Trecho selecionado
--------

Essa força sempre se manifesta no sentido oposto ao do movimento. Quando um avião faz uma curva fechada em alta velocidade para a esquerda, as pessoas que estão dentro dele sentem como se um peso as empurrasse para a direita. Se o avião fizer um loop em alta velocidade, no ponto mais alto da trajetória seus ocupantes terão a sensação de uma grande força as empurrando para cima.
A ação dessa força muda nossa percepção de peso e, em situações mais extremas, faz com que a gente se sinta “esmagado”.
Mas você não precisa entrar em um avião de caça ou, ainda, em um carro de Fórmula 1 para sentir a tal Força G. Ela também é perceptível em situações bem triviais.
“Quando você acorda, para sair da cama você precisa exercer uma força de 1 G para se levantar. Isso porque a força-peso do seu corpo é o resultado do produto da sua massa, por exemplo, 70 kg, pela aceleração da gravidade [9,81 m/s2]. Então para você se levantar da cama diariamente, ou para subir uma escada, por exemplo, você precisa produzir uma força de aproximadamente 686 newtons”, explica Joseph Youssif Saab Junior, professor do curso de engenharia mecânica do Instituto Mauá de Tecnologia (IMT).
Outro exemplo é quando você está dirigindo um carro, está parado em um cruzamento e o semáforo fica verde. Ao engatar a primeira marcha e acelerar, mesmo que com moderação, você vai sentir o seu corpo ser pressionado contra o banco – quanto mais agressiva for a aceleração, mais forte será essa sensação.
Risco para o corpo
Nosso corpo foi “programado” para viver em uma situação na qual estamos constantemente submetidos à aceleração gerada pela gravidade da Terra. Ou seja, a uma força de “1 G”.
Quando recebemos uma força superior a essa medida, quem mais sente é o sistema circulatório. Imagine um avião voando em velocidade constante, alinhado ao horizonte, e que de repente inicia uma curva para cima. A tendência é que nosso sangue se acumule na parte de baixo do corpo, já que há uma força agindo “de cima para baixo”.

--------

O que fazer
1. Resuma em duas frases o trecho sobre a Força G.
2. Segundo o trecho sobre a Força G, qual sistema do corpo mais sente uma força superior a 1 G?
3. Reescreva o trecho sobre a Força G desde "Mas você não" até "situações bem triviais.", substituindo "avião de caça" por "helicóptero".

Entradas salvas
--------

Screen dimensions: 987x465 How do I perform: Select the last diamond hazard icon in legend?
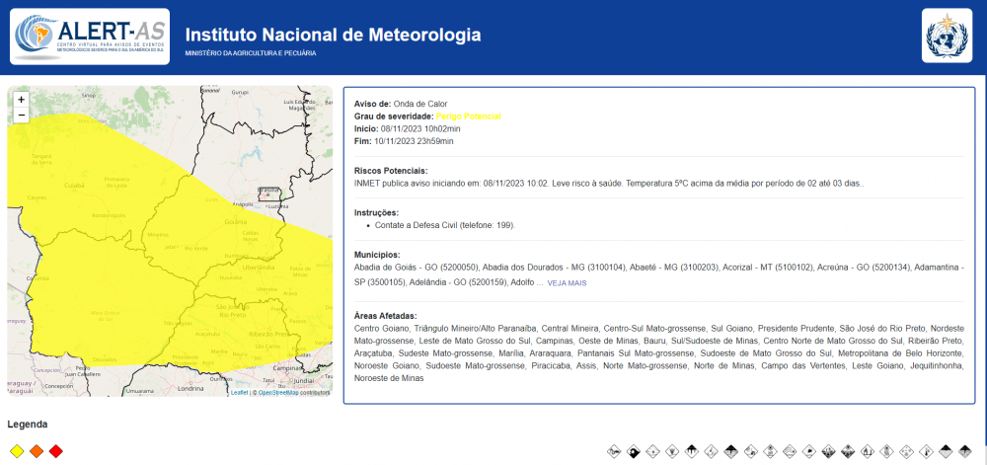965,451
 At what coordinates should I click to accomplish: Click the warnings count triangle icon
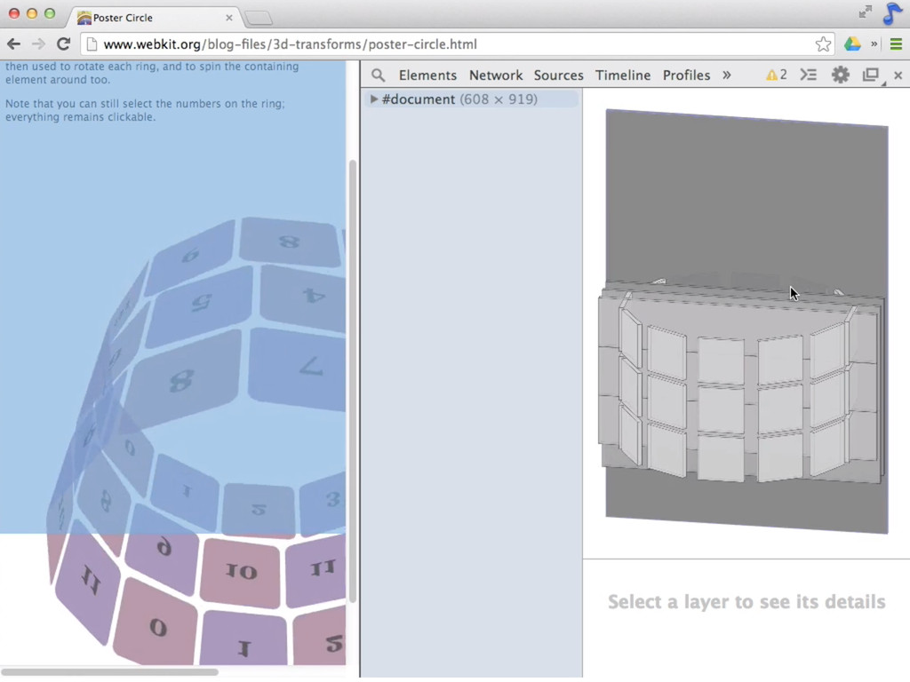(x=771, y=75)
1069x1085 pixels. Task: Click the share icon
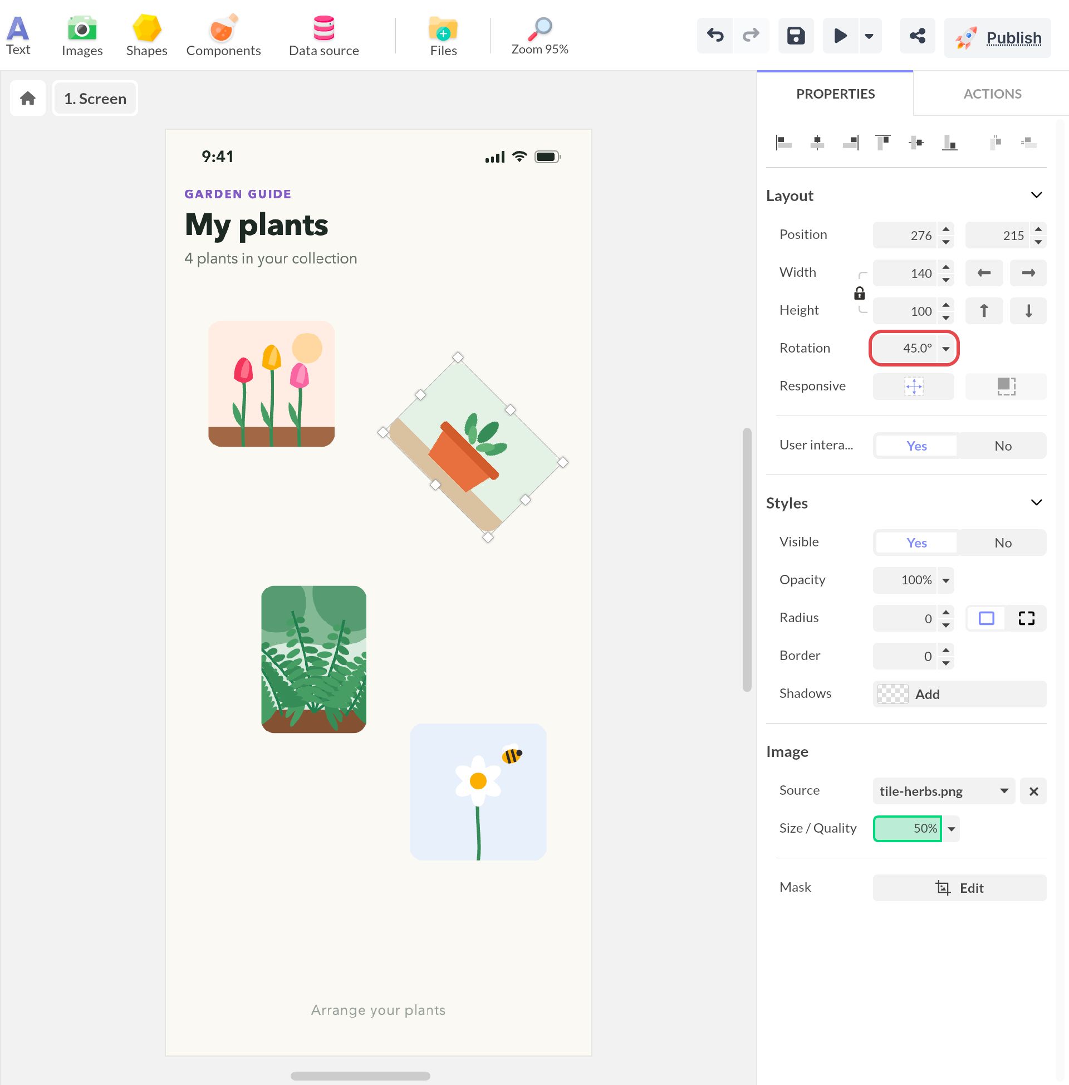pyautogui.click(x=917, y=36)
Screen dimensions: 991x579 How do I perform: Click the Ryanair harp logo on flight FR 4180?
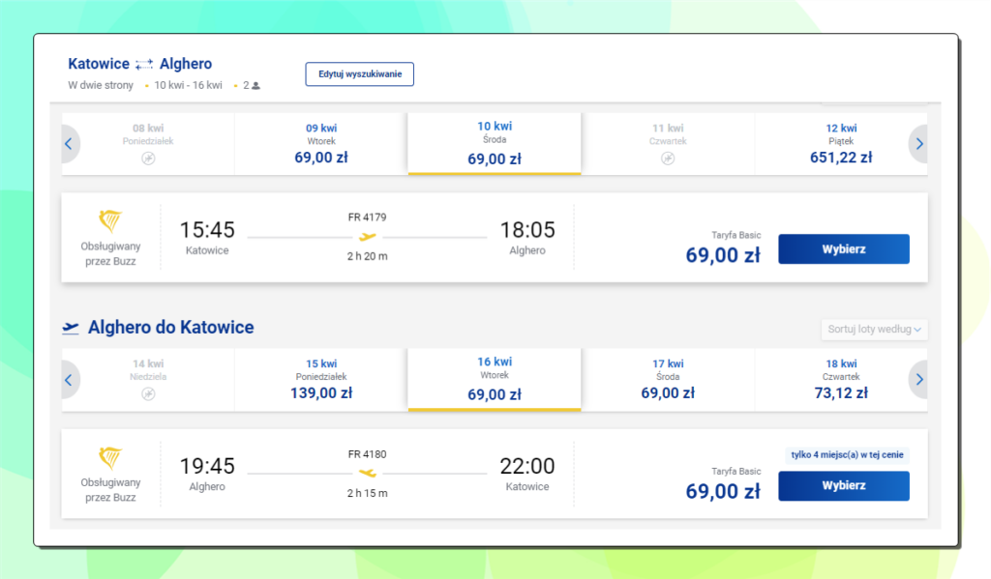point(110,458)
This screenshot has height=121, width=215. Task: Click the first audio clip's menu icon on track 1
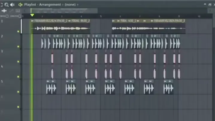coord(32,21)
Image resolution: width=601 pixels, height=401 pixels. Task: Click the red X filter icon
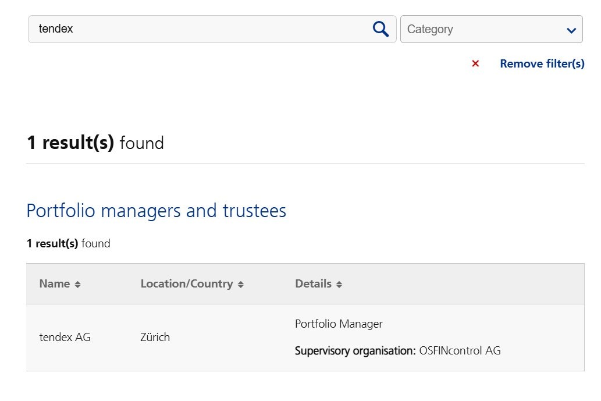click(475, 64)
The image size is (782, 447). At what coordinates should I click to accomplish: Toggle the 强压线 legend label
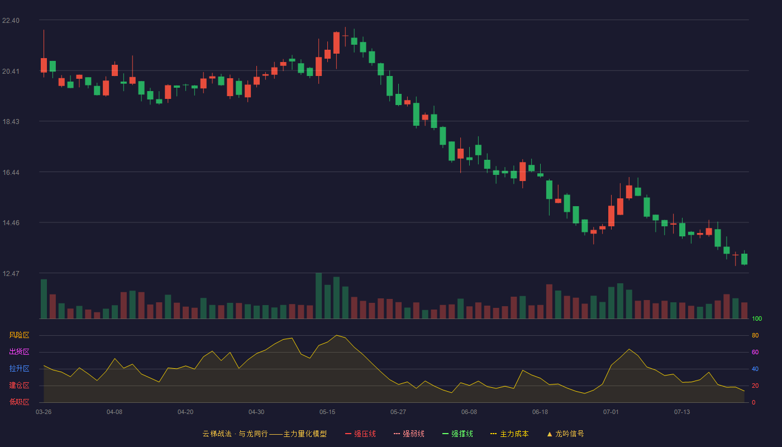[x=365, y=434]
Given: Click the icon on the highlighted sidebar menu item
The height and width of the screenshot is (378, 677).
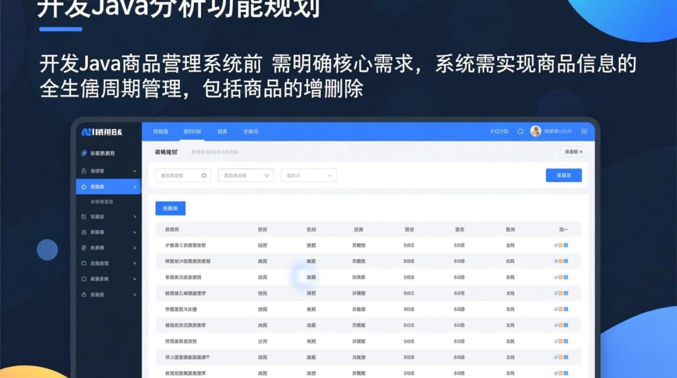Looking at the screenshot, I should click(x=84, y=186).
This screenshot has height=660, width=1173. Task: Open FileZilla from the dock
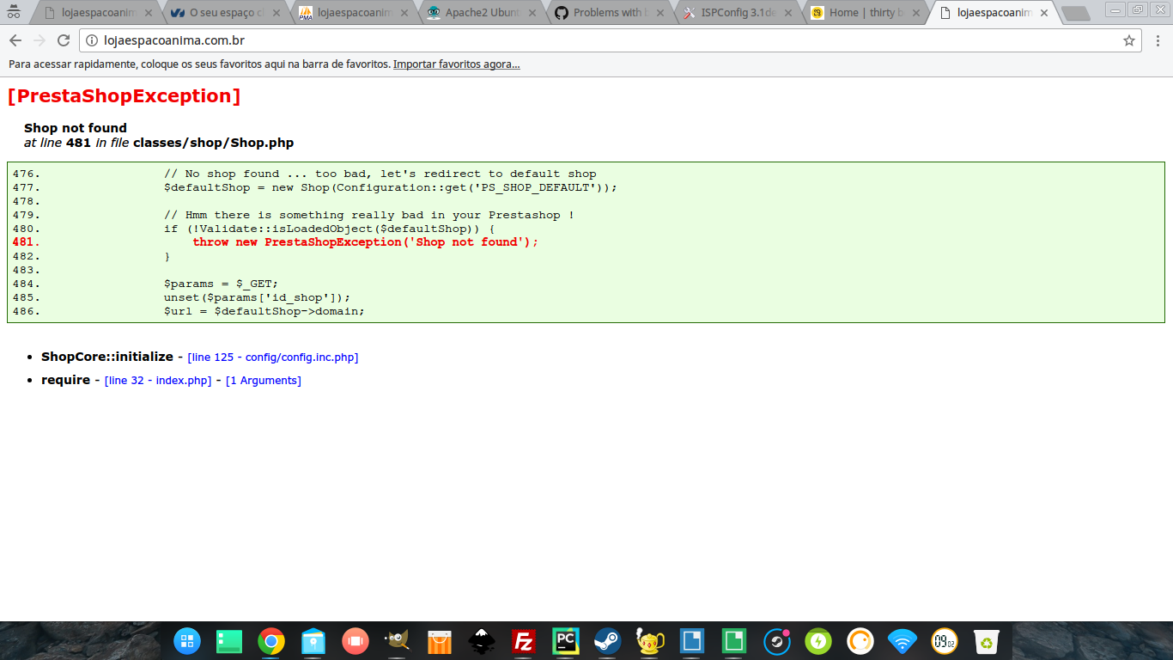pyautogui.click(x=523, y=641)
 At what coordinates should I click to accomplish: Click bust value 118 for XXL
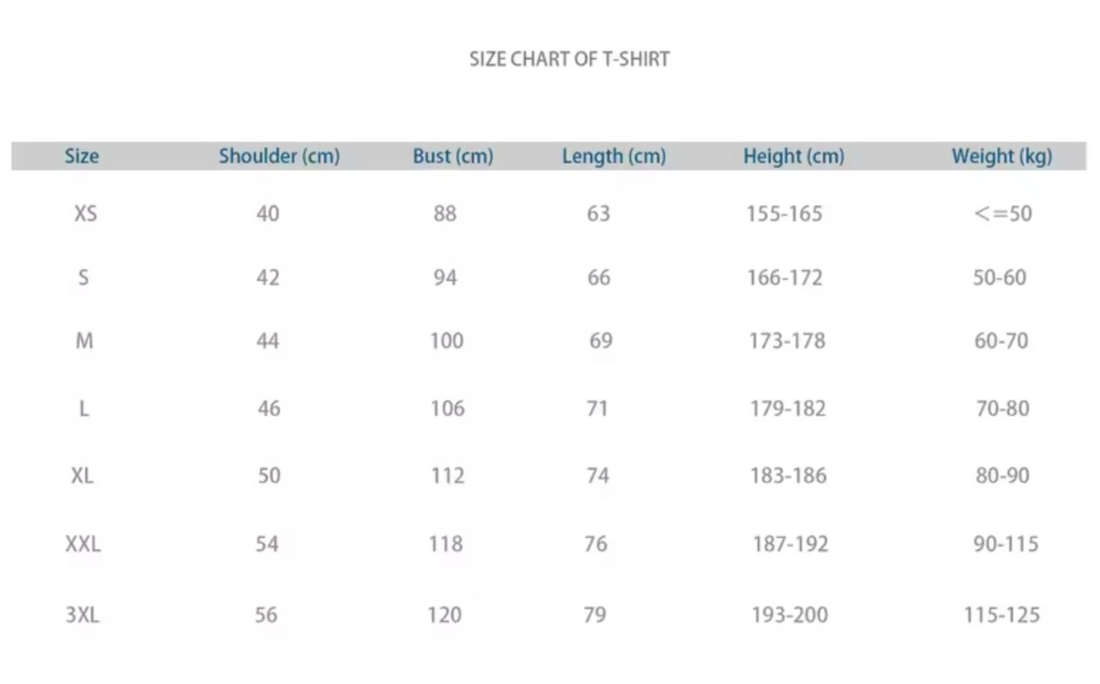(x=445, y=544)
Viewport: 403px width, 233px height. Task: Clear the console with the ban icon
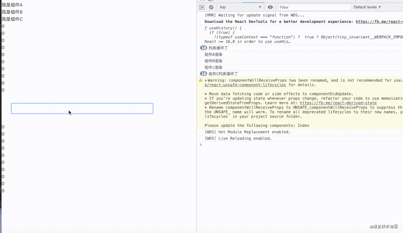tap(211, 7)
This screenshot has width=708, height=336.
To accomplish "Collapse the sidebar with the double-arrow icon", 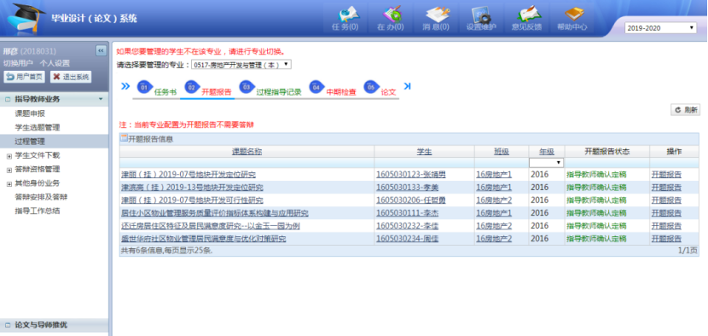I will [x=102, y=50].
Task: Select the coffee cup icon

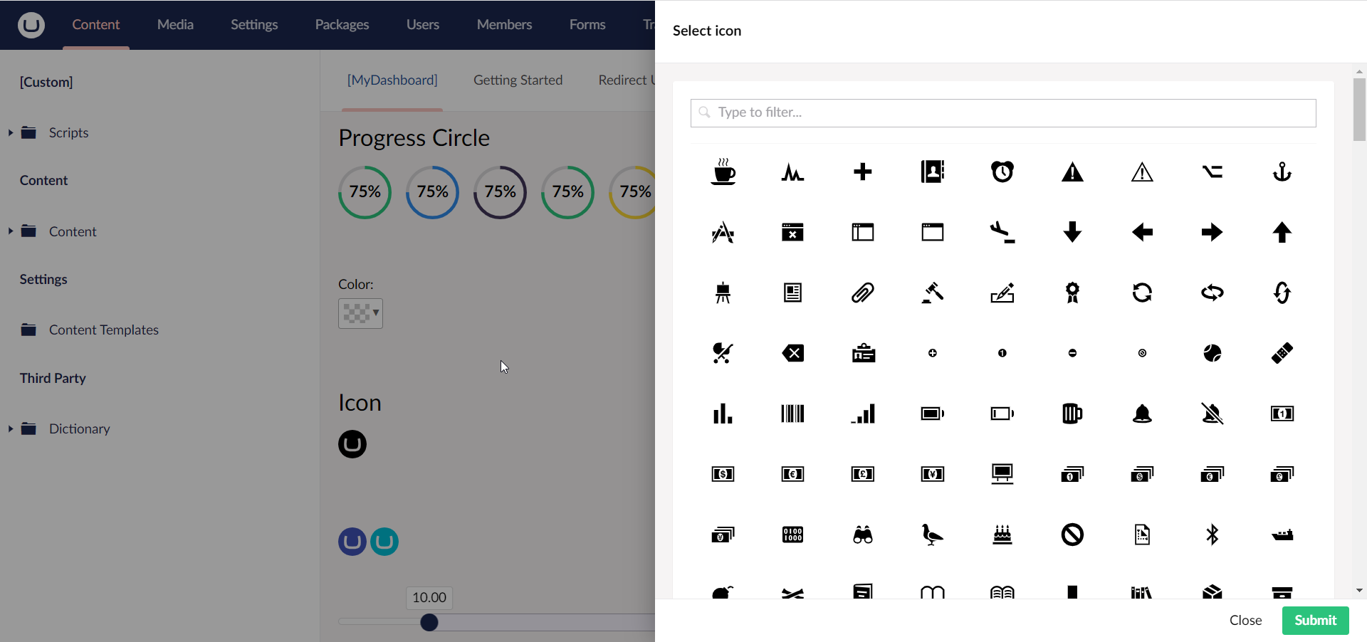Action: pyautogui.click(x=723, y=172)
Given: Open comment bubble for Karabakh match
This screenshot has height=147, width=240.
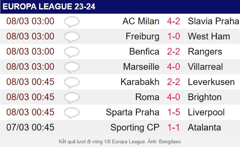Looking at the screenshot, I should click(72, 83).
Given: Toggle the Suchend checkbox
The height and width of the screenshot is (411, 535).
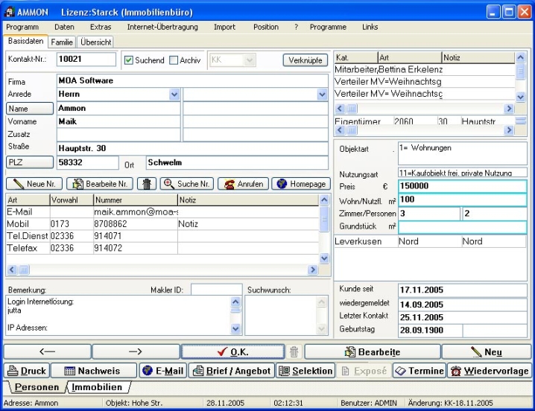Looking at the screenshot, I should coord(129,60).
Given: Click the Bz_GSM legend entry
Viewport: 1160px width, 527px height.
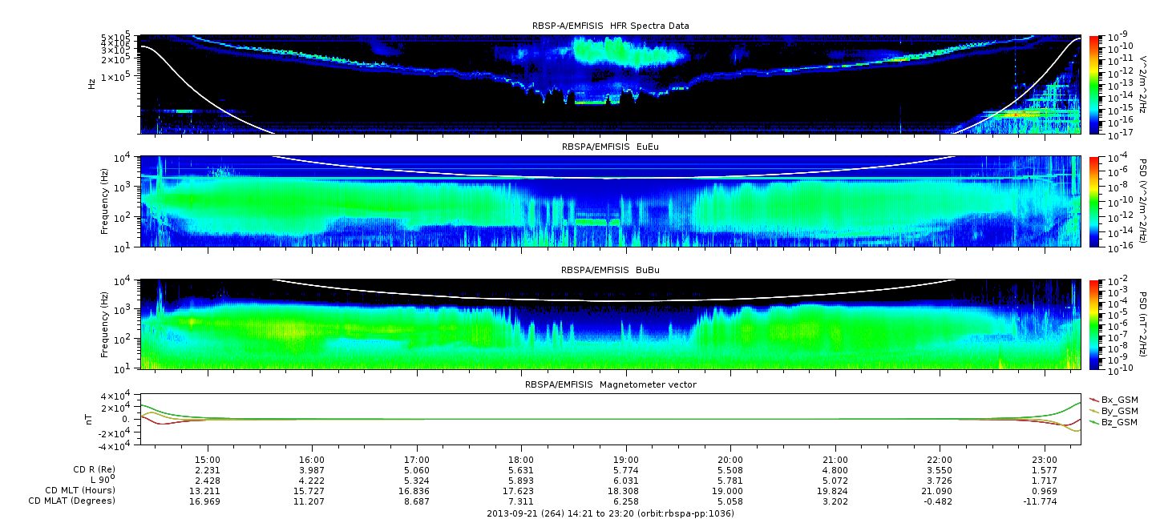Looking at the screenshot, I should point(1118,422).
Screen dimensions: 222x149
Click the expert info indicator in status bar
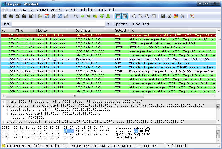(3, 146)
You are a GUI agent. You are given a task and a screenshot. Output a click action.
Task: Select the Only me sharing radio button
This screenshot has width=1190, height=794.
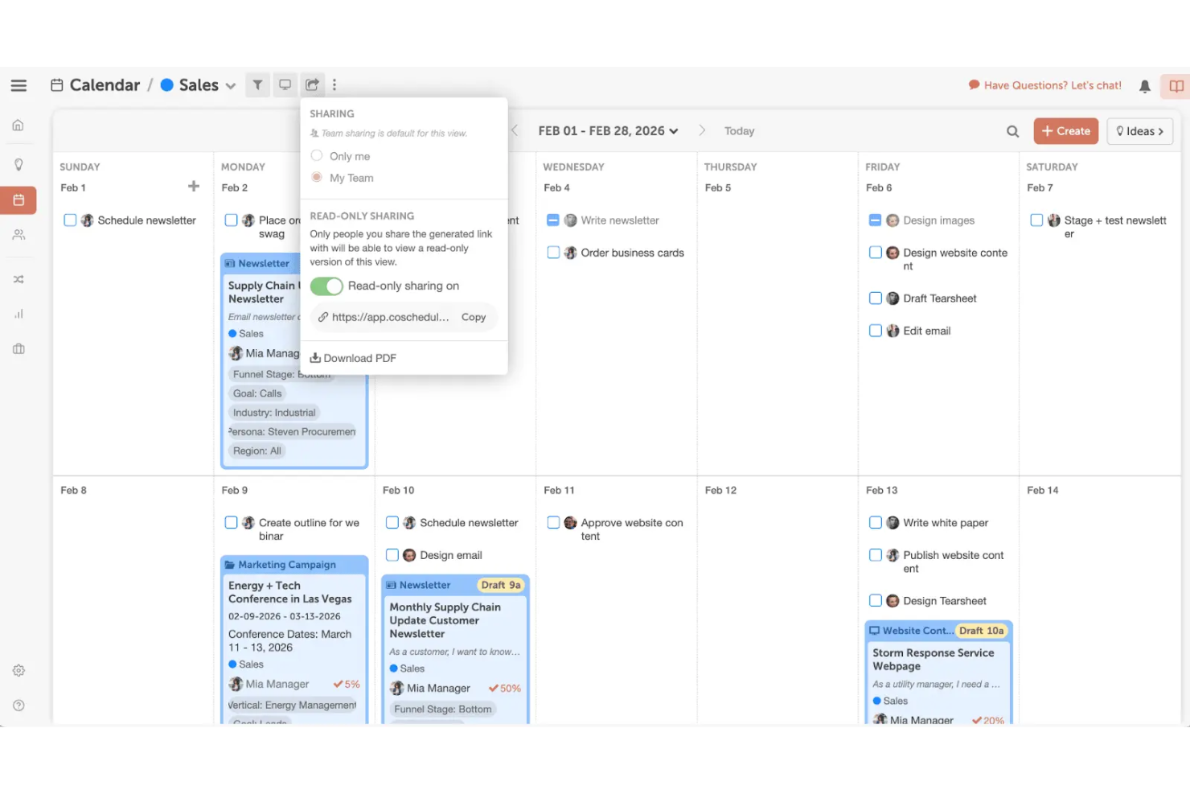[316, 155]
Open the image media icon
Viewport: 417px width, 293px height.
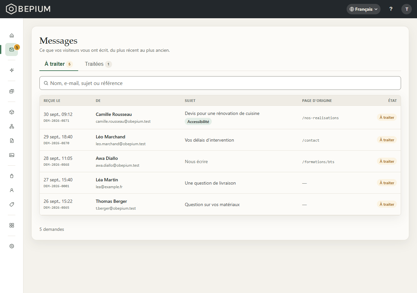[12, 155]
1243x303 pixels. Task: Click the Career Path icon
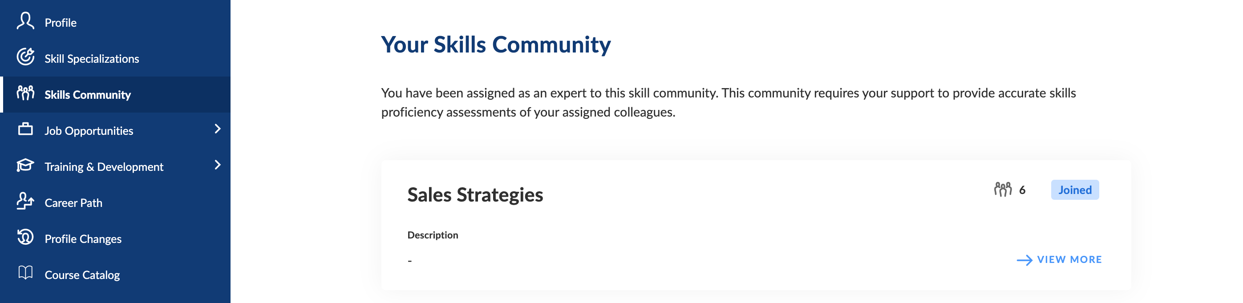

--------

Suas respostas
1. A Força G sempre se manifesta no sentido oposto ao do movimento, muda nossa percepção de peso e é perceptível até em situações triviais, como levantar da cama ou acelerar o carro quando o semáforo fica verde. Como nosso corpo foi "programado" para uma força de 1 G, forças superiores são sentidas sobretudo pelo sistema circulatório, e numa curva para cima o sangue tende a se acumular na parte de baixo do corpo.

2. O sistema circulatório.

3.
Mas você não precisa entrar em um helicóptero ou, ainda, em um carro de Fórmula 1 para sentir a tal Força G. Ela também é perceptível em situações bem triviais.